And even now, more than 60 years afterward, I dwell rather reluctantly on how mercilessly he laughed at my childish-fatuous idea, as he called it.

[ . . . ]

[Pushed into the ranks of the grown-ups]

[ . . . ]

It was around the time of Saint Dominic’s Day [August 8]; in the course of the previous month, I had completed my thirteenth year, and I began considering myself a rather grown-up girl, even though I had not yet broken off all dealings with my dolls: for the sake of my sister Lotte, as I wished to persuade myself and others.

[ . . . ]

On a rather hot, sunny morning my mother accordingly stood in our cool hallway, engaged in eager negotiations with a Bohemian glass trader concerning the procurement of her table glasses. With burning cheeks, breathless, hurrying like a bird escaping from the net, I flew down the stairs, right into her arms.

“Mother,” I gasped frightened, “the Candidate wants to marry me,” clinging more firmly to her; startled, she dropped the glasses she was holding in her hand. However, she soon pulled herself together, the glass trader was seen off for the time being and asked to come again at a more convenient time, the little daughter, however, interrogated for the moment. Nothing much emerged from this; whatever lamentations and sob stories I might have told her, I do not recall them any more, but they did prompt her to go see the Candidate in the room where I had left him, as I ran away in the midst of the lesson. I, on the other hand, totally intimidated, stole myself to the nursery, which was still my actual home, my refuge in all distress.

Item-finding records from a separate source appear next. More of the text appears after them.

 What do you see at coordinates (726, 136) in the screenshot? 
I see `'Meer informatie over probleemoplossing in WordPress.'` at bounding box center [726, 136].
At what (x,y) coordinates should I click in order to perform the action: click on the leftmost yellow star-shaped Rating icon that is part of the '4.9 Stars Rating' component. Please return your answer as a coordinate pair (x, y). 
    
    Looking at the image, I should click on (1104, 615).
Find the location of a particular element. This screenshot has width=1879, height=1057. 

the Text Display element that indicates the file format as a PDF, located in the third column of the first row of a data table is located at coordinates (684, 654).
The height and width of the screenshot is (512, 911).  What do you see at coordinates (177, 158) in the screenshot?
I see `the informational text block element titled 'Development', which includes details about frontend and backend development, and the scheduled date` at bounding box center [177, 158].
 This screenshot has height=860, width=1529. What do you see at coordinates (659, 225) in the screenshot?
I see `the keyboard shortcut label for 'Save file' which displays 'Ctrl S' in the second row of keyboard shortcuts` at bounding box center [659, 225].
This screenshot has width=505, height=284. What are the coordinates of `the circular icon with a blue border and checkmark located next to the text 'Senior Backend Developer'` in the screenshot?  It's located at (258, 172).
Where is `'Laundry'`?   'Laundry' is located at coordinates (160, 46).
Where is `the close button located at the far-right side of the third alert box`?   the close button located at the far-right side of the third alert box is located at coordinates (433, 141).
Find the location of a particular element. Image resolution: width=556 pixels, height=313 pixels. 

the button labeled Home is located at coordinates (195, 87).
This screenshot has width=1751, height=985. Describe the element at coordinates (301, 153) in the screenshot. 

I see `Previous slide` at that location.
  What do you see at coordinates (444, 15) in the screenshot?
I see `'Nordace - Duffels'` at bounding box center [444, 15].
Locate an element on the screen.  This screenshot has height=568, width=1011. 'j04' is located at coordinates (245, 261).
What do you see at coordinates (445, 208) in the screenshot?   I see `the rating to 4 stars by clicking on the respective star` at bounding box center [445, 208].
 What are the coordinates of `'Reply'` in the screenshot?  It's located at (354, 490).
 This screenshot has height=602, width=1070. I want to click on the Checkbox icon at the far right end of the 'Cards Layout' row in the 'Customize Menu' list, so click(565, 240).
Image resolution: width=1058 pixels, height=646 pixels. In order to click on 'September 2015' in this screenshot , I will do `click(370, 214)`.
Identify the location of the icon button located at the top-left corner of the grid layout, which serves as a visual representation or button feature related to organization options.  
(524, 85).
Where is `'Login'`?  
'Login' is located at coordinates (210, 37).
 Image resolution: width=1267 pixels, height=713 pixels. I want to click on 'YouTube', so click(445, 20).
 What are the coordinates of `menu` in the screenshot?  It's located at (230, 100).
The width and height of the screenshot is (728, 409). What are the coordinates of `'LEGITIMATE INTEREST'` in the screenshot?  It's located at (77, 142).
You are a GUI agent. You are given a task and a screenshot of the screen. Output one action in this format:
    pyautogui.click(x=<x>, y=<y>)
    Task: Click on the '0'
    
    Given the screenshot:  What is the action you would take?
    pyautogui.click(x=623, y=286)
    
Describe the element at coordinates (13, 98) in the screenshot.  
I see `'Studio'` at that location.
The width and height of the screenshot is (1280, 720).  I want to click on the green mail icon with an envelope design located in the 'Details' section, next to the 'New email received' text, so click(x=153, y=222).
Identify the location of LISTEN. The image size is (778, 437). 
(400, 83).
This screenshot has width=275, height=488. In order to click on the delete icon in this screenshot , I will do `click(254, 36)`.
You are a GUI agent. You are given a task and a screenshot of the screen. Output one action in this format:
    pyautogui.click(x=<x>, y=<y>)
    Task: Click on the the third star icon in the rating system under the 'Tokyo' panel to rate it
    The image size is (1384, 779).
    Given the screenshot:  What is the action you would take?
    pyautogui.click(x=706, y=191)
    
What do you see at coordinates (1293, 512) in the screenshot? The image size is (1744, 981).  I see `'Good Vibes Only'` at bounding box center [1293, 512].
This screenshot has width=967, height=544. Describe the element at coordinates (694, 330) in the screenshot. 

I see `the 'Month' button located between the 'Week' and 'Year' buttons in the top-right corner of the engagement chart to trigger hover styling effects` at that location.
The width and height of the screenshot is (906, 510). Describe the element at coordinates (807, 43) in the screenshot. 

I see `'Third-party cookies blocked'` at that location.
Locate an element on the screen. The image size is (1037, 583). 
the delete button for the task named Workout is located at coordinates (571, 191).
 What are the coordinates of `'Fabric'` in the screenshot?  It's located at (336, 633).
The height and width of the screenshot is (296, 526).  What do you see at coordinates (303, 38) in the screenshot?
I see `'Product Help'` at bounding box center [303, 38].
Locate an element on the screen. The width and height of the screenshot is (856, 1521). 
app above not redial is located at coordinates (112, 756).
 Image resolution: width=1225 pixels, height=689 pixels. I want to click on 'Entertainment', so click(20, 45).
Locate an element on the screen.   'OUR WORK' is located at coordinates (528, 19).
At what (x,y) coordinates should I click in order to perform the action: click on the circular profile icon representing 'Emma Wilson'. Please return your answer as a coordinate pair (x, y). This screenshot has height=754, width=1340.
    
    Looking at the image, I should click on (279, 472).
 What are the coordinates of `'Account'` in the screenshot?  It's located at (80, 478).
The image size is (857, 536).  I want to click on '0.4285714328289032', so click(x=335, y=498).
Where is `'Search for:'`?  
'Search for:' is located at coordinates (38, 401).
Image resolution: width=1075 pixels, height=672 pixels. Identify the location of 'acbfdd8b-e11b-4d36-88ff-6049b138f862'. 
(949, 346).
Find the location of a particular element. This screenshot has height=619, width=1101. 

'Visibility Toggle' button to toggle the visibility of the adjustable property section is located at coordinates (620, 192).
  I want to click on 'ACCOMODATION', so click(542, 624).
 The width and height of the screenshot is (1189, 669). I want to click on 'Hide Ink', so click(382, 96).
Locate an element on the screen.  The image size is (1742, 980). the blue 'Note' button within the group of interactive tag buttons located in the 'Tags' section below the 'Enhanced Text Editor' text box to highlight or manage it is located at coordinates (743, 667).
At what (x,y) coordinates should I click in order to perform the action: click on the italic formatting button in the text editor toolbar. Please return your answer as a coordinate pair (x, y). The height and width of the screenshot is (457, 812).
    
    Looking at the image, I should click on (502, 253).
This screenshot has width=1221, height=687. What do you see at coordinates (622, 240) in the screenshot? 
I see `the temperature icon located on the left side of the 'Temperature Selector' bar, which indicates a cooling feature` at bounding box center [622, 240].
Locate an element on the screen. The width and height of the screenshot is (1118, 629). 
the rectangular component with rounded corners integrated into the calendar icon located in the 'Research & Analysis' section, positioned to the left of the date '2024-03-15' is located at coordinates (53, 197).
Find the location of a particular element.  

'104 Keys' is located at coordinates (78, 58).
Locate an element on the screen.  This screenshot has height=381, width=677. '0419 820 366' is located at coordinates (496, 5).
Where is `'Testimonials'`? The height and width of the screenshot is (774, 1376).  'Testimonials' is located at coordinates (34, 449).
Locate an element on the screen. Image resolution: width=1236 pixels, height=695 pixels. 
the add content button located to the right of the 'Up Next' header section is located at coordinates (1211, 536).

Not I, as my mother may have feared in her initial fright, but my good Philoteknos [friend of children] had lost the Tramontane, his head, a bit, to put it politely. The cordial love that I showed him quite openly at every opportunity, the genuine joy with which I performed everything that he asked me to do, in addition my childish way to lean out of the window as far as I could to gaze after him when he left, and, whenever possible, to wave a farewell to him, all of this combined had given good Kuschel – with his lack of knowledge of the world and experience of life – cause for a total misunderstanding. It had induced him to forget that with my thirteen years I was nothing but a good-natured, grateful child.